From PALM to Eastertide

by Amanda Gerken-Nelson


That’s the term many of us in the queer community serving the church have called our partners, lovers, spouses, or significant others for the past ten years. Somewhat jokingly, yet somewhat seriously, this term embodied both our deepest love and our oppression.

It stands for “Publicly Accountable Life-Long Monogamous” and it’s the language used in the 2010 revised version of the ELCA policy Vision and Expectations – in place of partner, lover, spouse, or significant other for those who are in same-gender relationships. 

While seemingly descriptive, the term is explicitly conscriptive.

When the path to ordination for LGBTQIA+ individuals was opened in 2009, the invitation to serve was like that of so many churches and institutions: “you are welcome here as long as you look like us, act like us, and do not disturb our ways of being in this world.”
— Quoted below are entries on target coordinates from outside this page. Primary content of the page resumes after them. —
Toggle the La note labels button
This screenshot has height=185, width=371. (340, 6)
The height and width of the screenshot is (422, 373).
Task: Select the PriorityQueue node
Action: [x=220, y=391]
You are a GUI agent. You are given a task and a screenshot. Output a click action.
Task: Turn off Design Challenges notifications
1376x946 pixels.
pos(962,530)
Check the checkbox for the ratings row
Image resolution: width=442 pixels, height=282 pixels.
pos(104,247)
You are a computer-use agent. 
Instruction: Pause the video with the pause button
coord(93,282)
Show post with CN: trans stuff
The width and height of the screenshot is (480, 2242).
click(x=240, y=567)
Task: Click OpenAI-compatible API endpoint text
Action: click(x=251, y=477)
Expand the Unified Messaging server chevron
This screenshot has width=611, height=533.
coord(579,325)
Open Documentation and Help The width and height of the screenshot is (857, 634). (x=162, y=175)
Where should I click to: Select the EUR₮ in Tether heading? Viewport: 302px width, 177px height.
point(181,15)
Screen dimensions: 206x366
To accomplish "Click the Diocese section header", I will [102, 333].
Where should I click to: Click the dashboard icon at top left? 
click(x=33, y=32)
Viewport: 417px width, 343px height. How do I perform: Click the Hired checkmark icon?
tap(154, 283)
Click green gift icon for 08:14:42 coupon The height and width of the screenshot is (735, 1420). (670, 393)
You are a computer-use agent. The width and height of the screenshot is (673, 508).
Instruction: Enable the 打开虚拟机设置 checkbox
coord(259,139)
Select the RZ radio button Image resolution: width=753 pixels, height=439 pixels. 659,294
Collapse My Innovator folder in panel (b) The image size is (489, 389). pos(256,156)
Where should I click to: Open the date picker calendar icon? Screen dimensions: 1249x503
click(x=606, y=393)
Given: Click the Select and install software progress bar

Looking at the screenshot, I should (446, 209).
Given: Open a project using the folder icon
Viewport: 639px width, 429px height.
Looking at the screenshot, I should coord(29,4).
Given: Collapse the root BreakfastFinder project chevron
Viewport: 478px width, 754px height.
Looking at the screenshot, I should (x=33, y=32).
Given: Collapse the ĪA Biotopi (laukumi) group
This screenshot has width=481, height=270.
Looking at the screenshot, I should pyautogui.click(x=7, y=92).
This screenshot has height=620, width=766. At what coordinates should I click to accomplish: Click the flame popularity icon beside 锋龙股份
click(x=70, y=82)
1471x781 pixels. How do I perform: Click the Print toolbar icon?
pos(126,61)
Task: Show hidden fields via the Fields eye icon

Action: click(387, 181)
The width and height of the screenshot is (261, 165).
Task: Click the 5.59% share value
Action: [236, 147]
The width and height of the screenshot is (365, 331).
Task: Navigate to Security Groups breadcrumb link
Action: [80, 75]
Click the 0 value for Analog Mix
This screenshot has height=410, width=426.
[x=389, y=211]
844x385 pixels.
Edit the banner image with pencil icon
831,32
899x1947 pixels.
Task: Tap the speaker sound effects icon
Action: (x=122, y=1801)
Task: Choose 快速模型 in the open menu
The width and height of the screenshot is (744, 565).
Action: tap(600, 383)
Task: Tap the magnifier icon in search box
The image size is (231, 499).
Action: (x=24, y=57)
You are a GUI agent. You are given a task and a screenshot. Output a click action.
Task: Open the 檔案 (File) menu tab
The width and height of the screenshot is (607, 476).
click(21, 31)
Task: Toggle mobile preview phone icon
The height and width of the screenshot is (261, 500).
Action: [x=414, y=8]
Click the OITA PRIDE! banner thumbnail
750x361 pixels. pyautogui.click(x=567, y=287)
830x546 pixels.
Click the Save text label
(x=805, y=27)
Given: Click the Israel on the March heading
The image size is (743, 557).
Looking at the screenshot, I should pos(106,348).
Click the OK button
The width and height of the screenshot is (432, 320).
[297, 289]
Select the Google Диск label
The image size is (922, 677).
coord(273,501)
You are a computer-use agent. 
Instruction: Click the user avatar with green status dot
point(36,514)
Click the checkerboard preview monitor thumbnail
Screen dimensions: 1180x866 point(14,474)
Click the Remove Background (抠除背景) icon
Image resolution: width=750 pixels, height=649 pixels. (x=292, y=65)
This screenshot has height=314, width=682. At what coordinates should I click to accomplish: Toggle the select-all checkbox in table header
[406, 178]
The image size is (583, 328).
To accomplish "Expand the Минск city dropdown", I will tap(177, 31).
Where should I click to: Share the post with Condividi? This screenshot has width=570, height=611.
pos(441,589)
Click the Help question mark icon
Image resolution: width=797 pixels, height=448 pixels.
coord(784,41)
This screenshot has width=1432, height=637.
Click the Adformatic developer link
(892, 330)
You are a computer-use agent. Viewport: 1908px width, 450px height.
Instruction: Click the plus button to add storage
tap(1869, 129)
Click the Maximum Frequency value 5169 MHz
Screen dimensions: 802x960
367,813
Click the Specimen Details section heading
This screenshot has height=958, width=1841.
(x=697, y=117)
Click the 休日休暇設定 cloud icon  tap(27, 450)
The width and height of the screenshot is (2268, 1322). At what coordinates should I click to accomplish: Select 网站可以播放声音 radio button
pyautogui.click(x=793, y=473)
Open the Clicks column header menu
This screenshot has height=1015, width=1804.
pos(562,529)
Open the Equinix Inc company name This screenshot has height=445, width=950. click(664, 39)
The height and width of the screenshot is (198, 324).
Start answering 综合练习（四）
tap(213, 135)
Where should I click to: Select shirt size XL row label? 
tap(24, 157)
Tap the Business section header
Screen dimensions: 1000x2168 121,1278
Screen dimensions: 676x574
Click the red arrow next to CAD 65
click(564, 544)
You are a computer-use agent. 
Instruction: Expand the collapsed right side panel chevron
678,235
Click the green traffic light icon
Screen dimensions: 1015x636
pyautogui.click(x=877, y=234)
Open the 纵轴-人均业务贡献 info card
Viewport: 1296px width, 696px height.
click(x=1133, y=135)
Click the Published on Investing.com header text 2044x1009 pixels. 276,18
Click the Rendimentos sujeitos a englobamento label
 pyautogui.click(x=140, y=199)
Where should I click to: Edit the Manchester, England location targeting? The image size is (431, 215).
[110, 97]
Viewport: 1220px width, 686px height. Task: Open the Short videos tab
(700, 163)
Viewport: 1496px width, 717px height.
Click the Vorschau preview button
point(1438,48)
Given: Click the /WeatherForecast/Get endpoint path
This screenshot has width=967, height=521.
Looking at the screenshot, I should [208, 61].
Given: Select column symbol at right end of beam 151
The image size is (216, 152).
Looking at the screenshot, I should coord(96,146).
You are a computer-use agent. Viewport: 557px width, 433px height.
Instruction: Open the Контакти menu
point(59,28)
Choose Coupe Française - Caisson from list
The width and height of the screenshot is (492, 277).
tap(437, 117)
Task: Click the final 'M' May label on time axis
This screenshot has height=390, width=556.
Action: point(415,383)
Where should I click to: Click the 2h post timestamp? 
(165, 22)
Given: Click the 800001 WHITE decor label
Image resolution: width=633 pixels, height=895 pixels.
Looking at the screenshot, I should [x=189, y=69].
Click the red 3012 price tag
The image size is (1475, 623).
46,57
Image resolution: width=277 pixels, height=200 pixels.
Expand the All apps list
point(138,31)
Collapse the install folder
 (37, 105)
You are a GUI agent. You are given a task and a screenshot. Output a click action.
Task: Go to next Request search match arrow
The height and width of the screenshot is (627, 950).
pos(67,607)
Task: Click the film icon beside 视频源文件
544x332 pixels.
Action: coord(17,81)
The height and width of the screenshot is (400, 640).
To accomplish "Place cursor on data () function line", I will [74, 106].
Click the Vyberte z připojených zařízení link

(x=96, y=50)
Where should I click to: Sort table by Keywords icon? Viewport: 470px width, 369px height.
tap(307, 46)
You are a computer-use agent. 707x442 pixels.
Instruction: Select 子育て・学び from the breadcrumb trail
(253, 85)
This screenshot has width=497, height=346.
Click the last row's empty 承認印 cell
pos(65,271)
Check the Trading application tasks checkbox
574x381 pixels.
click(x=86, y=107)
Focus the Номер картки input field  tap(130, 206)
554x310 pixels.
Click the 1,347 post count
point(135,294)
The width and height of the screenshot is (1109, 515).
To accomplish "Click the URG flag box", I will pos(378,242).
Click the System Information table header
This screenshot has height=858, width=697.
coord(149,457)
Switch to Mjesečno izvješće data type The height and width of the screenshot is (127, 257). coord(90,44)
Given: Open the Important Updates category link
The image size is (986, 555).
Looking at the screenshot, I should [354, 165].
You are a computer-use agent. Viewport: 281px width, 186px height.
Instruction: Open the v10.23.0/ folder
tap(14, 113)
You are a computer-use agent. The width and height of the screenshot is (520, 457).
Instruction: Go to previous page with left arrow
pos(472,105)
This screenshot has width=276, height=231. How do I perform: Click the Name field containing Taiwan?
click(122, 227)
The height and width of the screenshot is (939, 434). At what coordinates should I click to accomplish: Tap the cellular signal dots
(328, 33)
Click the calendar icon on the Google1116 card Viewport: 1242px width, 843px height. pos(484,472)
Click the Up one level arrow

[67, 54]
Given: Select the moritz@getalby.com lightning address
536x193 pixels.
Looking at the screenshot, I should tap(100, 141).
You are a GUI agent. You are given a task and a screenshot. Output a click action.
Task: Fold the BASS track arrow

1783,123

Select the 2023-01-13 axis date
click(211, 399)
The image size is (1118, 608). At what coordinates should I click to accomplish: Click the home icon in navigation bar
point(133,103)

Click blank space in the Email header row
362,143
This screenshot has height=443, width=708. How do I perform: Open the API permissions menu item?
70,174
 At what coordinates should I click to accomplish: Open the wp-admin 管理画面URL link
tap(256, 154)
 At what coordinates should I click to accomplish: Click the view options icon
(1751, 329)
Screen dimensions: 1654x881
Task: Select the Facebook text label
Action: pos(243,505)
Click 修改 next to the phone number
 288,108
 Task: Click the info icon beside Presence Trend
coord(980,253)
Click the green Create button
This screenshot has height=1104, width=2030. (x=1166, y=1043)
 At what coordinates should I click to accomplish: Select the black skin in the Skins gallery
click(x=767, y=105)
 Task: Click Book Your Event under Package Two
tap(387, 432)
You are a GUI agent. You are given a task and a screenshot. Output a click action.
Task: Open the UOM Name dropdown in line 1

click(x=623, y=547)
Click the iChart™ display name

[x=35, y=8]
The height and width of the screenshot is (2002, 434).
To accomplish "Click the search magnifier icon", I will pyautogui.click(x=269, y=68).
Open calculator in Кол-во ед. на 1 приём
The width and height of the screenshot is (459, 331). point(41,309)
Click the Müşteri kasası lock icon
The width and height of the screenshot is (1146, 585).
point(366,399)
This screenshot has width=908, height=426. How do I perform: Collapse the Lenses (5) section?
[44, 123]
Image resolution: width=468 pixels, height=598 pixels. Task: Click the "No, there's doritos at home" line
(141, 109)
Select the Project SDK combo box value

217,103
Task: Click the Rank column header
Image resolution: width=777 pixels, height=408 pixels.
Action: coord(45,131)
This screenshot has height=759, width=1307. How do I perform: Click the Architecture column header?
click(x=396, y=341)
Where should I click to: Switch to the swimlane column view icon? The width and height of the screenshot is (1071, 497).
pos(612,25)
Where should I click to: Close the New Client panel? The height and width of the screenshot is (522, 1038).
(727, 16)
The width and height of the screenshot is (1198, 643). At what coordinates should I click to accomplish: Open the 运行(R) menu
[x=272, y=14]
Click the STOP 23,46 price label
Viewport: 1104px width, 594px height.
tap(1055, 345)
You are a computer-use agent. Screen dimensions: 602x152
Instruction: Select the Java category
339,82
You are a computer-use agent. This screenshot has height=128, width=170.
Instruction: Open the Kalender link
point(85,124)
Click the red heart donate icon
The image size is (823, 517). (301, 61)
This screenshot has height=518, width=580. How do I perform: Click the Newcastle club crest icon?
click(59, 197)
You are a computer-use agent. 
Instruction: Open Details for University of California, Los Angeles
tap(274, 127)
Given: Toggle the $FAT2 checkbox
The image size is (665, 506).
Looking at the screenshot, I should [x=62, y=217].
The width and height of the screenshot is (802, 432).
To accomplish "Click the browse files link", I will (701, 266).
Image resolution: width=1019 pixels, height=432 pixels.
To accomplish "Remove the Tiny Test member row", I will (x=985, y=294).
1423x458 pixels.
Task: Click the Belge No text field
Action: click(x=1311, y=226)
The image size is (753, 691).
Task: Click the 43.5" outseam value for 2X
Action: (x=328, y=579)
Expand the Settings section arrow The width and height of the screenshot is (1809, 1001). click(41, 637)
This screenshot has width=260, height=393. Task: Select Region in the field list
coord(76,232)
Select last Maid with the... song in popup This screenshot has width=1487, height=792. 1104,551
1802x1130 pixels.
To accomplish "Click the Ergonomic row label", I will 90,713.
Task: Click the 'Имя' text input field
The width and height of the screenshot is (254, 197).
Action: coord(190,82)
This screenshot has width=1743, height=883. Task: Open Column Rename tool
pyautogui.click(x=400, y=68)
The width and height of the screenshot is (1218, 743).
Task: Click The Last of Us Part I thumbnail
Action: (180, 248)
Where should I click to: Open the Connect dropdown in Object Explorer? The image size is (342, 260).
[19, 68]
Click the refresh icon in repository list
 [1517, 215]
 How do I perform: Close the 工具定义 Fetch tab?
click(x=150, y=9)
When I was serving as the pastor of Faith Lutheran Church in East Hartford, CT, I had the opportunity on a few occasions to receive new members. Recalling the wisdom of my Old Testament Professor, the Rev. Dr. Steed Davidson, who once told me “even when we welcome others into community, there is power: ‘I have the power to welcome YOU into OUR community,” I would always augment the rite of reception ever so slightly to say: “we look forward to how you will change us and help us grow evermore fully into the beautiful kin-dom of God.”

In 2019, I, on behalf of ELM, was able to bring both of these perspectives into the process to review and revise Vision and Expectations

I was able to lift up and share the voices, perspectives, and experiences of queer people and how this document has inhibited and excluded our gifts; and, I was able to share how our gifts have the potential to change the ELCA and help us to live ever more fully into the beautiful kin-dom of God. 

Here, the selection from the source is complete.